(Records excerpted from a collection)
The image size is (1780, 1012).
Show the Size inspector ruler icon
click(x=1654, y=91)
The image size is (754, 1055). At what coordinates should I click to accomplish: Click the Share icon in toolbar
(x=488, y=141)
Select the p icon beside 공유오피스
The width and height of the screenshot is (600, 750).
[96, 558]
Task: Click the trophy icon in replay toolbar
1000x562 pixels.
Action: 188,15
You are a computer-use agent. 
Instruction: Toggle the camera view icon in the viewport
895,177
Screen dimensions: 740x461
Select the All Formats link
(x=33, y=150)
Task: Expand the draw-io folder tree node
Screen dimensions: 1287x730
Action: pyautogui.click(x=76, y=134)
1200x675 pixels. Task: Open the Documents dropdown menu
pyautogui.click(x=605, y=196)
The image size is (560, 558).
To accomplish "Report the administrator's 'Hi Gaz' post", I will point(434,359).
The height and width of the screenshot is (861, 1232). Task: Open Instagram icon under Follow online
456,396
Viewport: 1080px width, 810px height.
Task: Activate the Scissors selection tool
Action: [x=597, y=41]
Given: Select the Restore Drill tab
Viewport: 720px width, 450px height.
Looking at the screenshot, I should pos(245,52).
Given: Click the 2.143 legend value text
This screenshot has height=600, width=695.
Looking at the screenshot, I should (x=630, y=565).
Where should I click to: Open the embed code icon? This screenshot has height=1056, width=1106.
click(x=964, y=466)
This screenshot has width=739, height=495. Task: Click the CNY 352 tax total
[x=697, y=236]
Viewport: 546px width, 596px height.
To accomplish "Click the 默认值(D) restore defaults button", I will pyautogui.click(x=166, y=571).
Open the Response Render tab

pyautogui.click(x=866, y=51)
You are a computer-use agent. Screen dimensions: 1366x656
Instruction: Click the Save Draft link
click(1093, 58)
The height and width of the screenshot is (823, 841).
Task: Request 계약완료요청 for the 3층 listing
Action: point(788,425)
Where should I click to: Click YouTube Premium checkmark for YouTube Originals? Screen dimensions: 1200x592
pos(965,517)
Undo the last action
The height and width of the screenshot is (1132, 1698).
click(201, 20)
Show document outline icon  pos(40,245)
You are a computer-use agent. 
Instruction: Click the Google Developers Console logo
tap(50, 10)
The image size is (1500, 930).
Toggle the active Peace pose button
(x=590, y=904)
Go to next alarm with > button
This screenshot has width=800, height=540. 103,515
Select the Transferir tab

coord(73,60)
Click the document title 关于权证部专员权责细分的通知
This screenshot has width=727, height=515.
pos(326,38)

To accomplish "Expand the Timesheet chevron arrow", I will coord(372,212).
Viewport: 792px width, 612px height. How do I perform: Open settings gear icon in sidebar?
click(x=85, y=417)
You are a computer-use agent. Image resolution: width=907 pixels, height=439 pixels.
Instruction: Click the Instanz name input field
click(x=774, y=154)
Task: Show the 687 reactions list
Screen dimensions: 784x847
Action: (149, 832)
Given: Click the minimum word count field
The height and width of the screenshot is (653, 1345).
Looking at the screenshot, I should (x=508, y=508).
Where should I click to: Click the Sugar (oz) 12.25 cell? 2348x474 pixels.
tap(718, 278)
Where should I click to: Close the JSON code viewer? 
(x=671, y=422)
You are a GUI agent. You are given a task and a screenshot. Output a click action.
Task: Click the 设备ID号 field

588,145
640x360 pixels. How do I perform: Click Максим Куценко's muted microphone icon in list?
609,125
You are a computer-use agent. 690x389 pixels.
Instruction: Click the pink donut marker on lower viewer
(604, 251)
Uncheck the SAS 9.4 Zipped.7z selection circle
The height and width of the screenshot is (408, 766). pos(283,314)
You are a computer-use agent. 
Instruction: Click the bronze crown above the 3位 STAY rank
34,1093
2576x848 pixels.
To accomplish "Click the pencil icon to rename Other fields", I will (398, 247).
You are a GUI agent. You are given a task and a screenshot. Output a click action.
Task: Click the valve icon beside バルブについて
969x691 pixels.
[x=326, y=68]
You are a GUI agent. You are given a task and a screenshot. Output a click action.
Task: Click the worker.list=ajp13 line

__BRIEF__:
Set down the data once more, exactly as shown above.

__RESPONSE BOX__:
The image size is (1780, 1012).
Show the Size inspector ruler icon
click(x=1654, y=91)
The image size is (754, 1055). At what coordinates should I click to accomplish: Click the Share icon in toolbar
(x=488, y=141)
Select the p icon beside 공유오피스
The width and height of the screenshot is (600, 750).
[96, 558]
Task: Click the trophy icon in replay toolbar
1000x562 pixels.
Action: 188,15
You are a computer-use agent. 
Instruction: Toggle the camera view icon in the viewport
895,177
Screen dimensions: 740x461
Select the All Formats link
(x=33, y=150)
Task: Expand the draw-io folder tree node
Screen dimensions: 1287x730
Action: pyautogui.click(x=76, y=134)
1200x675 pixels. Task: Open the Documents dropdown menu
pyautogui.click(x=605, y=196)
The image size is (560, 558).
To accomplish "Report the administrator's 'Hi Gaz' post", I will point(434,359).
The height and width of the screenshot is (861, 1232). Task: Open Instagram icon under Follow online
456,396
Viewport: 1080px width, 810px height.
Task: Activate the Scissors selection tool
Action: [x=597, y=41]
Given: Select the Restore Drill tab
Viewport: 720px width, 450px height.
Looking at the screenshot, I should pos(245,52).
Given: Click the 2.143 legend value text
This screenshot has height=600, width=695.
Looking at the screenshot, I should (x=630, y=565).
Where should I click to: Open the embed code icon? This screenshot has height=1056, width=1106.
click(x=964, y=466)
This screenshot has width=739, height=495. Task: Click the CNY 352 tax total
[x=697, y=236]
Viewport: 546px width, 596px height.
To accomplish "Click the 默认值(D) restore defaults button", I will pyautogui.click(x=166, y=571).
Open the Response Render tab

pyautogui.click(x=866, y=51)
You are a computer-use agent. Screen dimensions: 1366x656
Instruction: Click the Save Draft link
click(1093, 58)
The height and width of the screenshot is (823, 841).
Task: Request 계약완료요청 for the 3층 listing
Action: point(788,425)
Where should I click to: Click YouTube Premium checkmark for YouTube Originals? Screen dimensions: 1200x592
pos(965,517)
Undo the last action
The height and width of the screenshot is (1132, 1698).
click(201, 20)
Show document outline icon  pos(40,245)
You are a computer-use agent. 
Instruction: Click the Google Developers Console logo
tap(50, 10)
The image size is (1500, 930).
Toggle the active Peace pose button
(x=590, y=904)
Go to next alarm with > button
This screenshot has width=800, height=540. 103,515
Select the Transferir tab

coord(73,60)
Click the document title 关于权证部专员权责细分的通知
This screenshot has width=727, height=515.
pos(326,38)

To accomplish "Expand the Timesheet chevron arrow", I will coord(372,212).
Viewport: 792px width, 612px height. How do I perform: Open settings gear icon in sidebar?
click(x=85, y=417)
You are a computer-use agent. Image resolution: width=907 pixels, height=439 pixels.
Instruction: Click the Instanz name input field
click(x=774, y=154)
Task: Show the 687 reactions list
Screen dimensions: 784x847
Action: (149, 832)
Given: Click the minimum word count field
The height and width of the screenshot is (653, 1345).
Looking at the screenshot, I should (x=508, y=508).
Where should I click to: Click the Sugar (oz) 12.25 cell? 2348x474 pixels.
tap(718, 278)
Where should I click to: Close the JSON code viewer? 
(x=671, y=422)
You are a GUI agent. You are given a task and a screenshot. Output a click action.
Task: Click the 设备ID号 field

588,145
640x360 pixels. How do I perform: Click Максим Куценко's muted microphone icon in list?
609,125
You are a computer-use agent. 690x389 pixels.
Instruction: Click the pink donut marker on lower viewer
(604, 251)
Uncheck the SAS 9.4 Zipped.7z selection circle
The height and width of the screenshot is (408, 766). pos(283,314)
You are a computer-use agent. 
Instruction: Click the bronze crown above the 3位 STAY rank
34,1093
2576x848 pixels.
To accomplish "Click the pencil icon to rename Other fields", I will (398, 247).
You are a GUI agent. You are given a task and a screenshot. Output a click action.
Task: Click the valve icon beside バルブについて
969x691 pixels.
[x=326, y=68]
You are a GUI agent. You are given a task and a screenshot. Output a click action.
Task: Click the worker.list=ajp13 line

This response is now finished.